While bariatric (obesity) surgeries are the fastest growing operations in America, they have generally been reserved for the most overweight, the morbidly obese or those likely to die of obesity. Somewhere in the neighborhood of 30% of the U.S. population could qualify for long-term pharmacological treatment.
The recent history of pharmacological treatments has not gone well. The pharmaceutical treatments do cause significant weight loss but side effects have been the rule rather than the exception. First there was Phen-Fen. While effective, cardiologists at Mayo clinic observed and reported that it caused heart valve changes. This report ultimately led to Fen's (fenfluarmine; dexfenfluramine—Wyeth (WYE)) withdrawal from the market and ensuing litigation.
Xenical (Orlistat; Roche (RHHBY)) came next and was touted by the company as a $>1b blockbuster. The company, apparently unhappy with the pace of sales to patients being seen by obesity experts, went directly to the patient with ads. Unfortunately for them, the side effects were branded in the American public's consciousness and prescription rates were disappointing. As a pancreatic lipase inhibitor, it blocks the absorption of dietary fat in the gut. Simply stated, the pizza you ate for lunch goes in the mouth and out of the body as a fatty stool or diarrhea. Gas and stool leakage strategies exist but most patients are immediately disinterested when such a discussion starts with their physician.
If overeating of good or great food is an addiction then addiction-like treatments may be the wave of the future.
Acomplia is a novel treatment that blocks the brain's marijuana or THC receptors. It blocks the MJ munchies and slowly appears to interfere with some of the hedonic or rewarding aspects of eating. Unfortunately, the brain's own marijuana system is extensive and important. All of its functions are not known but it appears important to memory formation, mood, eating, and pain, to name a few obvious candidates. So, it is was not surprising for researchers to discover that a number of patients treated for obesity developed depression out of the blue.

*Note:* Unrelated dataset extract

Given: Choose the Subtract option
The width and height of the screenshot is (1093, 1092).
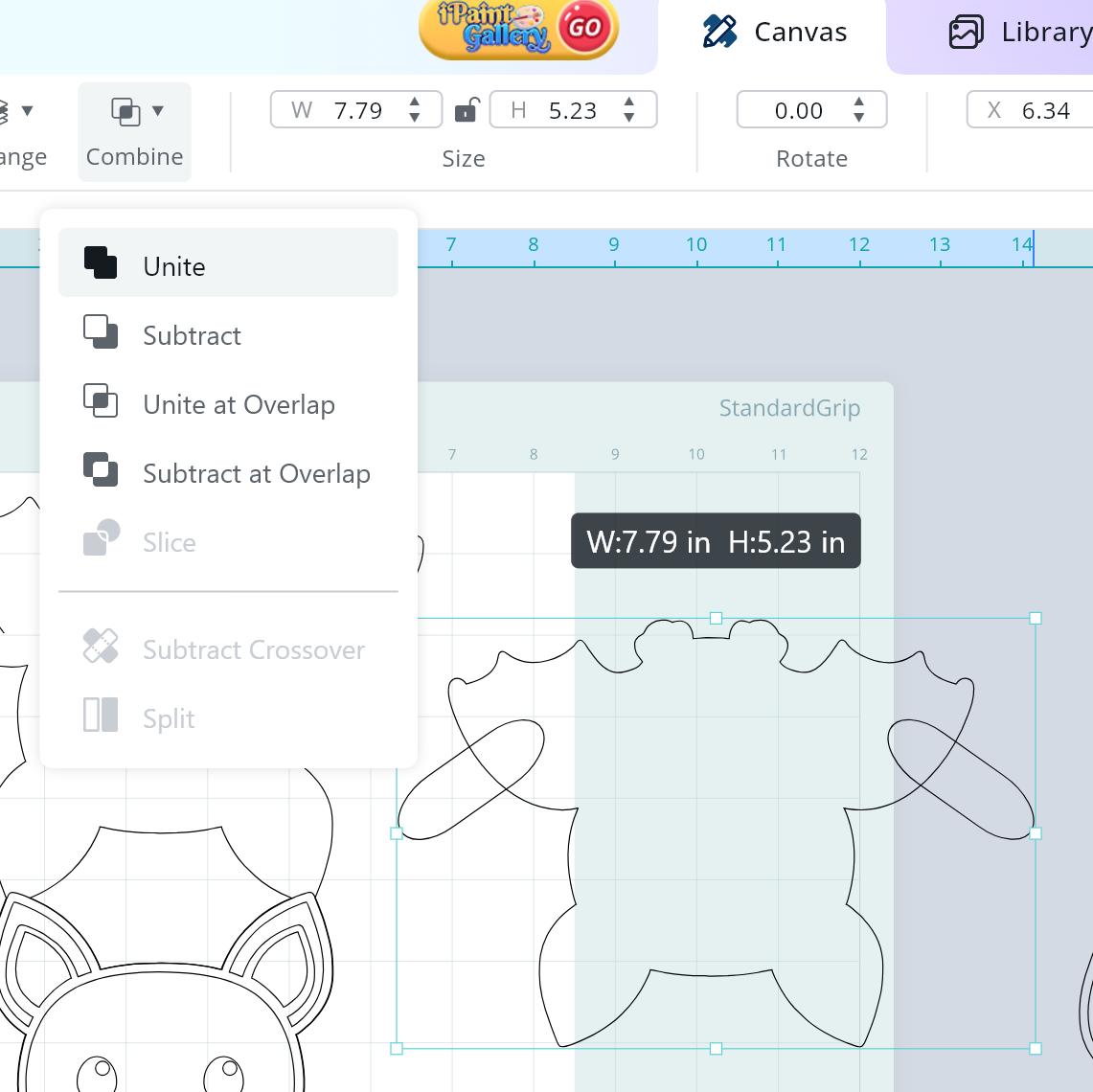Looking at the screenshot, I should pos(192,335).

The FDA's open hearings Wednesday on this drug demonstrated a number of things. First, Sanofi-Aventis had done a very poor job in managing the clinical trials of this blockbuster drug. Sanofi did a fine job at promoting the discovery and getting enough market cap to buy Aventis. With the study details, data and the FDA it was a complete bust.
It attempted to use the metabolic effects of the medication in reversing diabetes – like blood markers and risks - and to avoid the psychiatric effects. However, the metabolic experts on the FDA panel were not impressed with the typical weight loss and predicted that millions of patients would be stuck on the medication for years. They feared suicides and depressions without a major weight loss benefit.
Second, Sanofi-Aventis did a very poor job at mobilizing the advocacy community and had few speakers in its corner. Last, when it suggested that it could reduce the psychiatric risks with a plan that it described, it appeared that it was way too little too late. The FDA usually follows the Advisory Panel and no one gave it any reason to do anything but Just Say No.
So, this will become another example of a medication approved in Europe and Mexico, but not America. This drug may have a use in some patients with tobacco or marijuana or other addictions but you have to wonder who is managing this group and potential $1b drug market for Sanofi? This big pharma has lost its way and is lucky to have taken over Aventis scientists, psychiatrists, and pipeline.
The day after the announcement of the unanimously negative vote of the advisory panel for approval of its weight-loss drug Acomplia, Sanofi-Aventis was trading down nearly 8% and downgraded to neutral at both Merrill Lynch and J.P. Morgan.